> [SELECTED EXTRACT]
··········

To help tackle this, we were joined by James Summers, Founder, and CEO of Conker, Brett Cooper, Senior Geo-Technical Software Specialist at Fugro, and Andrew Hobbs, Research Analyst Enterprise Technology at Incisive Media.

James Summers says

Well, fundamentally, the issue with putting shoulder pads on something is that it doesn’t stop you getting smacked in the face, and shoulder pads look good, we get the idea, and sure, that is part of protecting a device, but there is a lot more that you want to protect, and the working conditions that people are discussing there, even the connectivity issue that seems like it’s a little on a tangent, organisations demand all of that.

James Summers;

Putting shoulder pads on a device won’t generally protect from liquids, bright light and extreme temperatures, both high and low, something the batteries in regular devices don’t like. So ruggedisation is about much more than just that tough look, just those shoulder pads, as it were.

Brett Cooper:

If you’re going to purchase a number of devices, then approach the suppliers early, and most suppliers are more than happy to work with you and give you demo devices. Get your hands on them, take them out to where you’re actually going to use them, and test them properly.

··········

> [GIVEN INFORMATION]
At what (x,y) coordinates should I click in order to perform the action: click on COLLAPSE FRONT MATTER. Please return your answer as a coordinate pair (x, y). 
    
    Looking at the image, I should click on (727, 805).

··········

Please return the passage of the transcript on rugged devices that begins at the words "James Summers;" and stops after "as it were.", copied word for word. Draw only on the transcript on rugged devices.

> [TASK SOLUTION]
James Summers;

Putting shoulder pads on a device won’t generally protect from liquids, bright light and extreme temperatures, both high and low, something the batteries in regular devices don’t like. So ruggedisation is about much more than just that tough look, just those shoulder pads, as it were.